The methods utilized by the coach to keep calm and collected on the field are hopelessly misguided when applied to weathering the Sandusky sex scandal. As family and colleagues attempt to break the news to him, Paterno’s eyes remain glued to the television, a telling sign of how his attention was always consumed with football, so much so that it took years of badgering for him to even consider dating. His penchant for drawing up game plans while listening to opera takes an ironic turn as his final days veer into an operatic tragedy. Only toward the end does his mind seem to register the atrocious repercussions of the witness accounts he willfully overlooked. Up until then, his reactions amount to an indignant shrug clouded in naiveté (he admits not to knowing the meaning of “sodomy” when it is brought up in the charges). After Paterno’s press conference is cancelled, his silence is deemed a confession, prompting calls for his resignation, as lawyers inform him that he’s not disciplined enough to speak before news cameras. When he makes a brief televised statement to students protesting his firing, feebly coaxing them to “pray a little bit for the victims,” his failure to use the platform bestowed to him in any meaningful way is thoroughly maddening.
Pacino’s work here is as wrenching and richly textured as any in his astonishing career. Many of his most shattering moments contain no dialogue at all, such as when Paterno is forced to hear his team lose in their first game since his ousting. For perhaps the first time, he finds himself unable to watch the screen, pressing himself against his bed as he listens to players flailing about on the field, cast adrift without the coach’s guidance that had always sent a ripple effect through the stadium.
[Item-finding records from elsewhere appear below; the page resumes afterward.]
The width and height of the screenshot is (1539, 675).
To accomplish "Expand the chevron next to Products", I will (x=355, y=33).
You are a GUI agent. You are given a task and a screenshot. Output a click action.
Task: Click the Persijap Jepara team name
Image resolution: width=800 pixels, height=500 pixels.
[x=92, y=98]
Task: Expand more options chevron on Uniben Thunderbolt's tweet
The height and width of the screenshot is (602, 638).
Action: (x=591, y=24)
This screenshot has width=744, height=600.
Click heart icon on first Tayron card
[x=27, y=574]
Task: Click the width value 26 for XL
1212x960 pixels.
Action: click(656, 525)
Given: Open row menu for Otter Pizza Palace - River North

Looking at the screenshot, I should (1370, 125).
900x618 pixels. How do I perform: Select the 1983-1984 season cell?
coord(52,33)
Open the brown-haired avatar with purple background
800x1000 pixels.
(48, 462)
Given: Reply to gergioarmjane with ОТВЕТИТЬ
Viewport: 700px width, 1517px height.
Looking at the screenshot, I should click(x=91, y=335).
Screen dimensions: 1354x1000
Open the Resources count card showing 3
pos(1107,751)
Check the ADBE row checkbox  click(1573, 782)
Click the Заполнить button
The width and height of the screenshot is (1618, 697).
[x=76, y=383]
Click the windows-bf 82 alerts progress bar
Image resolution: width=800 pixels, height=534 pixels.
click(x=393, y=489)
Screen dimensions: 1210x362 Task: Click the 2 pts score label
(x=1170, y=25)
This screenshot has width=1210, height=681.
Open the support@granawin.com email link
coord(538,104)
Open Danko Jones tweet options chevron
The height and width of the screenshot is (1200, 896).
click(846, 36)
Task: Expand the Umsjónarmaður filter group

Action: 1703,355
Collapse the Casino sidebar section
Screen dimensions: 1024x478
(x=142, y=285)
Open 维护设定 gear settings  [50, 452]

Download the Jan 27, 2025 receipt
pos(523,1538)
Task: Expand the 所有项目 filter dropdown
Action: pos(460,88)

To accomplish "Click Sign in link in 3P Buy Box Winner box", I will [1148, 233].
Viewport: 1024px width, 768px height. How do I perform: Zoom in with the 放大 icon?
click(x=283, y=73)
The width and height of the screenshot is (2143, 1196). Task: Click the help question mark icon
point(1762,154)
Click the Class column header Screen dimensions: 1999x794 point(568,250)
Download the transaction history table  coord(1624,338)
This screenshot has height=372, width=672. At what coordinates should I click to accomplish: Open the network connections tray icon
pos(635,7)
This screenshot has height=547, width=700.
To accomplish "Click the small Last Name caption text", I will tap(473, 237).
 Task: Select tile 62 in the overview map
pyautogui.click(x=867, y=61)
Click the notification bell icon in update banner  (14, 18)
Yet no matter how much the film invites us to share in Paterno’s agony, it never once portrays him as a victim. A large amount of the screen time is devoted to Sara Ganim (a superb Riley Keough), the Patriot-News journalist who did precisely what Paterno should’ve done—track down the students who were abused by Sandusky and serve as the whisteblower empowering countless others to come forth. Her story on the scandal earned her a Pulitzer Prize, and there are distinct echoes of the Boston Globe reporters’ heroism depicted in Tom McCarthy’s Oscar-winner, “Spotlight,” especially when Ganim receives a call from a victim alleging that he informed Paterno of Sandusky in 1976, and was resoundingly ignored by the coach.